> EXERCISE AIM
Nothing in the records may be left out or altered; reproduce them all exactly.
** Opening SOURCE MATERIAL block **
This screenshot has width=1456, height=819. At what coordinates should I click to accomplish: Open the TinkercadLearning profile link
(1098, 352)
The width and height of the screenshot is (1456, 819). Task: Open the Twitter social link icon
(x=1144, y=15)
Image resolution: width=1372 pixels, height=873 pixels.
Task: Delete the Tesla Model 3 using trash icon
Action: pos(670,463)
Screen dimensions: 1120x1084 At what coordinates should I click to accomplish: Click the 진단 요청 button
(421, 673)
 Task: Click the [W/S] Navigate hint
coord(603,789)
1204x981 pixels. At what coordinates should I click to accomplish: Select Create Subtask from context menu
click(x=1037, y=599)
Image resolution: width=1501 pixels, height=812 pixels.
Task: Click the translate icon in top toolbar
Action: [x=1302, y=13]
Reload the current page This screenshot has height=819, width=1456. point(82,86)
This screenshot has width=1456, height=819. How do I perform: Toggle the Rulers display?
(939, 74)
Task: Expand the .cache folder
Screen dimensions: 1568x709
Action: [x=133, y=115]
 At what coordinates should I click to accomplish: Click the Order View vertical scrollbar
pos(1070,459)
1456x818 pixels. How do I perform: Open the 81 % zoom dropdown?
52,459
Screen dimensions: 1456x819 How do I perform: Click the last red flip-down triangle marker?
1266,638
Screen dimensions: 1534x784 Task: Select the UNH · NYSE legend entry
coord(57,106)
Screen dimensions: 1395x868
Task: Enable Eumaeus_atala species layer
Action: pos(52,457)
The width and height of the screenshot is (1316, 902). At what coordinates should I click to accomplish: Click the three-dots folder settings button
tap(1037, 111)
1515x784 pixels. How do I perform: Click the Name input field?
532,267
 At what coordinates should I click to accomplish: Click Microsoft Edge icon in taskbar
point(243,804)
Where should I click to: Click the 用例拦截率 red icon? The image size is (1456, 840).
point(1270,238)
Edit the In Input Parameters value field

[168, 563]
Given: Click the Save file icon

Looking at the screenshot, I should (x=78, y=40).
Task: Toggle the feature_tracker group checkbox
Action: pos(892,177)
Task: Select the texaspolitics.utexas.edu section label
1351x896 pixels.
** Closing SOURCE MATERIAL block **
> RESPONSE BOX
This screenshot has width=1456, height=819. At what coordinates should I click to accomplish: Open the TinkercadLearning profile link
(1098, 352)
The width and height of the screenshot is (1456, 819). Task: Open the Twitter social link icon
(x=1144, y=15)
Image resolution: width=1372 pixels, height=873 pixels.
Task: Delete the Tesla Model 3 using trash icon
Action: pos(670,463)
Screen dimensions: 1120x1084 At what coordinates should I click to accomplish: Click the 진단 요청 button
(421, 673)
 Task: Click the [W/S] Navigate hint
coord(603,789)
1204x981 pixels. At what coordinates should I click to accomplish: Select Create Subtask from context menu
click(x=1037, y=599)
Image resolution: width=1501 pixels, height=812 pixels.
Task: Click the translate icon in top toolbar
Action: [x=1302, y=13]
Reload the current page This screenshot has height=819, width=1456. point(82,86)
This screenshot has width=1456, height=819. How do I perform: Toggle the Rulers display?
(939, 74)
Task: Expand the .cache folder
Screen dimensions: 1568x709
Action: [x=133, y=115]
 At what coordinates should I click to accomplish: Click the Order View vertical scrollbar
pos(1070,459)
1456x818 pixels. How do I perform: Open the 81 % zoom dropdown?
52,459
Screen dimensions: 1456x819 How do I perform: Click the last red flip-down triangle marker?
1266,638
Screen dimensions: 1534x784 Task: Select the UNH · NYSE legend entry
coord(57,106)
Screen dimensions: 1395x868
Task: Enable Eumaeus_atala species layer
Action: pos(52,457)
The width and height of the screenshot is (1316, 902). At what coordinates should I click to accomplish: Click the three-dots folder settings button
tap(1037, 111)
1515x784 pixels. How do I perform: Click the Name input field?
532,267
 At what coordinates should I click to accomplish: Click Microsoft Edge icon in taskbar
point(243,804)
Where should I click to: Click the 用例拦截率 red icon? The image size is (1456, 840).
point(1270,238)
Edit the In Input Parameters value field

[168, 563]
Given: Click the Save file icon

Looking at the screenshot, I should (x=78, y=40).
Task: Toggle the feature_tracker group checkbox
Action: pos(892,177)
Task: Select the texaspolitics.utexas.edu section label
1351x896 pixels.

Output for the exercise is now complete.